Topic: Moving documents from paper to bits to text @ AskWoody

Moving documents from paper to bits to text

This topic has 4 replies, 5 voices, and was last updated 11 years, 5 months ago.

Author

Topic

New Reply

Kathleen Atkins

Member

December 18, 2013 at 12:37 pm #492518

BEST SOFTWARE

Moving documents from paper to bits to text

By Lincoln Spector

Remember the paperless office? Never happened; we still have piles of paper that take up too much room, can be difficult to search, and can’t be encrypted. OCR software lets you scan important documents and turn them into searchable PDFs. But the technology is still far from perfect.
On the other hand, you’ll miss a lot of junk, too.

The full text of this column is posted at windowssecrets.com/best-software/moving-documents-from-paper-to-bits-to-text/ (paid content, opens in a new window/tab).

Columnists typically cannot reply to comments here, but do incorporate the best tips into future columns.[/td]

[/tr][/tbl]

Viewing 2 reply threads

Author

Replies

WSDavidFB
AskWoody Lounger

December 19, 2013 at 4:57 pm #1430193

Thanks, Lincoln.
Another option you didn’t mention is getting the software with a scanner. I got Fujitsu’s ScanSnap S1300i.

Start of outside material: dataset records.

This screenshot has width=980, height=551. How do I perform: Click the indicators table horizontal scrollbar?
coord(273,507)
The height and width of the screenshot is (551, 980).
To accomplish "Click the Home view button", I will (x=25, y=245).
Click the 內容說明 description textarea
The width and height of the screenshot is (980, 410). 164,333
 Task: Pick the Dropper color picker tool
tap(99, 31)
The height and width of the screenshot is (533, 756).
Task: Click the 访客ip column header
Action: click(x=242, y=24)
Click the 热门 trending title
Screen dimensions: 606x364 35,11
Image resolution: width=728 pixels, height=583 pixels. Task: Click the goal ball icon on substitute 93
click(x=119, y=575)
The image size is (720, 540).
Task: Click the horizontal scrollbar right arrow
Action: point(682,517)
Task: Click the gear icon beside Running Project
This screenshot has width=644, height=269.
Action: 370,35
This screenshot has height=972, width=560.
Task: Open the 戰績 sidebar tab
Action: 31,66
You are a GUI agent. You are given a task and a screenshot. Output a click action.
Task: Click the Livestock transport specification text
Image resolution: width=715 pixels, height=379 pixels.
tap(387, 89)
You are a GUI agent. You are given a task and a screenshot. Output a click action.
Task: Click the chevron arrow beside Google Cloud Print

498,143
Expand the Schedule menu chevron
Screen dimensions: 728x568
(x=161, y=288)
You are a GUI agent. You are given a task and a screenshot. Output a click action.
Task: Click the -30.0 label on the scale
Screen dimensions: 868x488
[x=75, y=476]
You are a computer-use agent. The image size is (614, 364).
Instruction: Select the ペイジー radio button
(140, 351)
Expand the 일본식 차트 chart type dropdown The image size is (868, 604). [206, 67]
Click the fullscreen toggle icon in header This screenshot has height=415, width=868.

It’s a full duplex scanner (both sides) that makes scanning office docs from business cards to 8.5×14 docs fast and easy. Much easier than a flatbed. Auto-corrects and adjusts all the typical things. (colour or not, duplex or not, straightening, etc.) You can set it to default to various formats, and with or without OCR. I typically have it scan to PDF, then OCR as a separate step those documents that would benefit by it. (I also scan photos, notes etc) It came with ABBYY – the only limitation being that it checks the Meta tags to ensure it was scanned with the ScanSnap.

I’ve now processed thousands of pages with it – the old file cabinets, archives, shurlock books, and binders of grad work. Vastly easier than a page by page flatbed. And now all fully searchable and quotable.

I’ve also used ABBYY and Fujitsu scanners professionally in a shop that processed thousands of pages to PDF daily so I knew they were both excellent and high quality.

Reply | Quote
MrJimPhelps
AskWoody MVP

December 19, 2013 at 5:08 pm #1430198

How accurate are your scans? My experience and thought is that you don’t get perfect accuracy with the scans, that you always need to proofread after scanning.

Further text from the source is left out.